■ **Text segment**:
########

Studio album by Stacey Kent
- Released: March 30, 2010
- Recorded: 2010
- Genre: Vocal jazz
- Length: 47:25
- Label: Blue Note
- Producer: Jim Tomlinson

Stacey Kent chronology
| Breakfast on the Morning Tram (2007) | Raconte-moi... (2010) | Dreamer In Concert (2011) |

= Raconte-moi... =

Raconte-moi... is a 2010 album by jazz singer Stacey Kent. This was Kent's first album recorded in the French language and featured mostly songs by French writers as well as songs from the Great American Songbook and Bossa Nova catalogue.

On the Billboard charts Raconte-moi featured in the European Top 100 Albums and the top French Albums and reached 13 on the Jazz Albums chart.

########

■ **Short problem 1**: According to the album article, what position did Raconte-moi... reach on the Jazz Albums chart?
The listing that comes next is from a different source than the album article above.

■ **Records for this task**:
########

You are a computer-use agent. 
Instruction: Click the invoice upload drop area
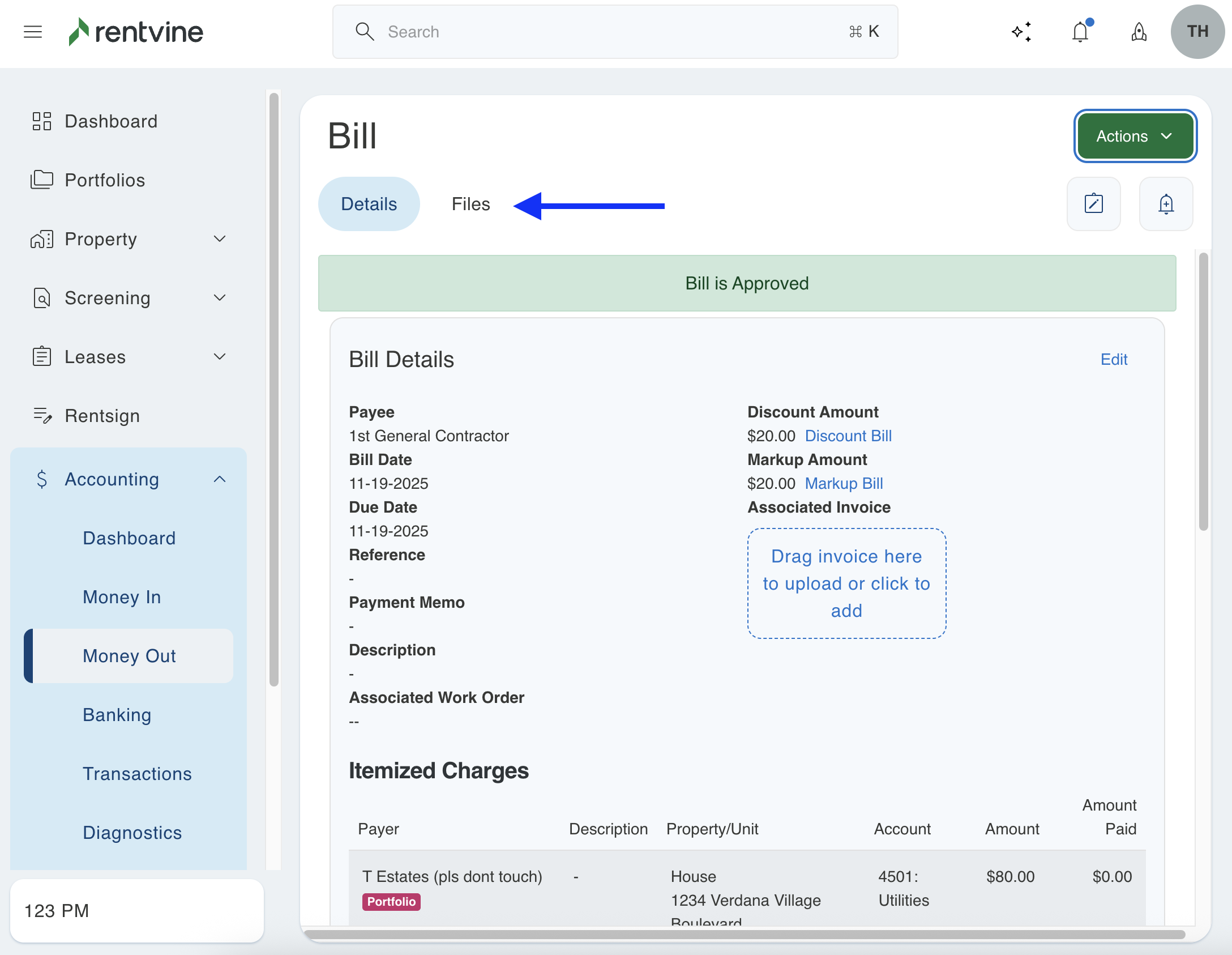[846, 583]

########

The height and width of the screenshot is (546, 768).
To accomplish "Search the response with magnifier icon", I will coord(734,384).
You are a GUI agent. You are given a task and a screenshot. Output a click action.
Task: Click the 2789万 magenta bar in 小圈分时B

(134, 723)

########

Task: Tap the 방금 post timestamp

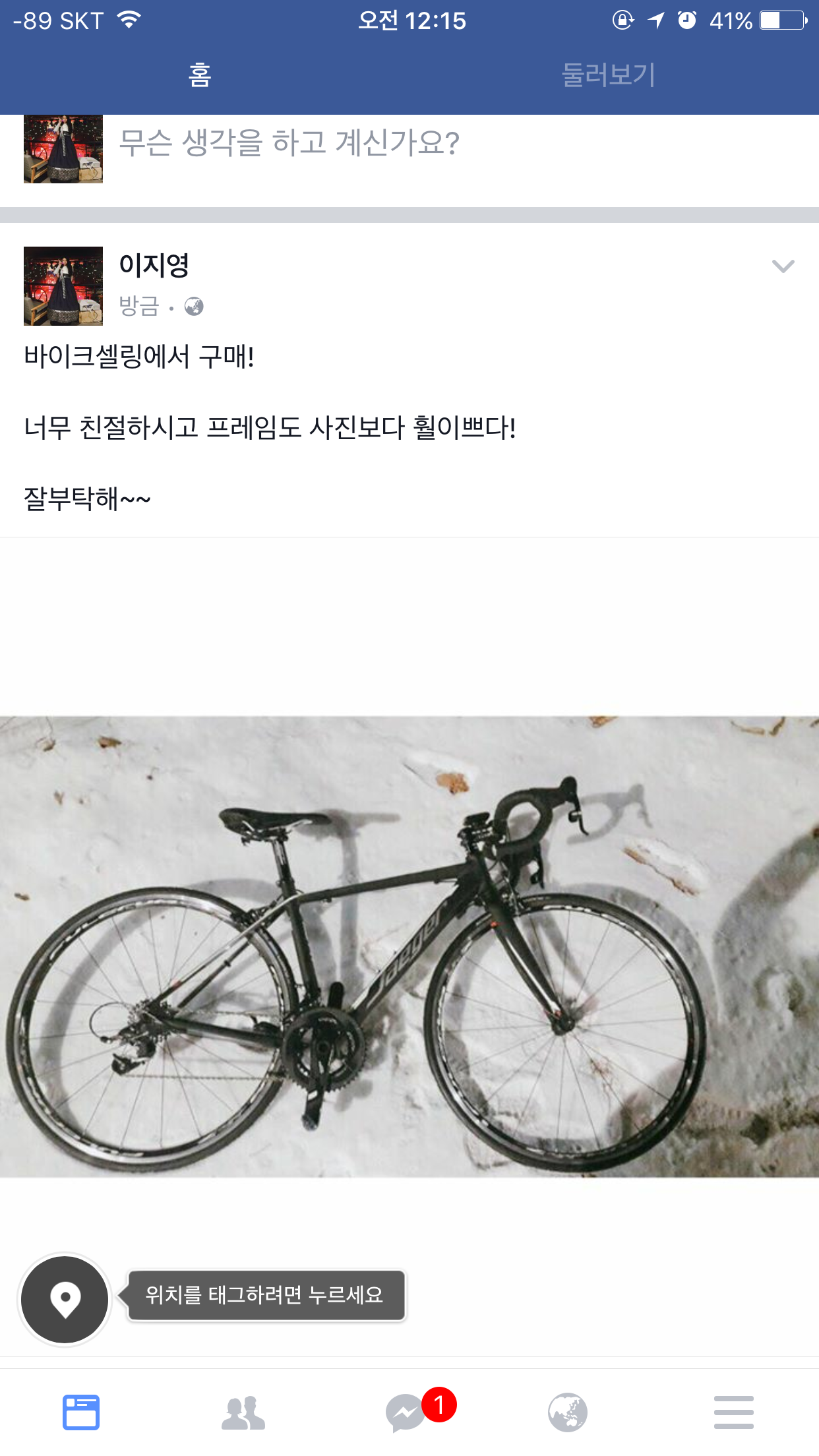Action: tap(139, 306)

########

■ **Short problem 2**: Collect every line of the listing that contains the string "screenshot". Case counts when matching.

■ **Final answer 1**: It reached number 13 on the Jazz Albums chart.

■ **Final answer 2**:
The height and width of the screenshot is (546, 768).
You are a GUI agent. You are given a task and a screenshot. Output a click action.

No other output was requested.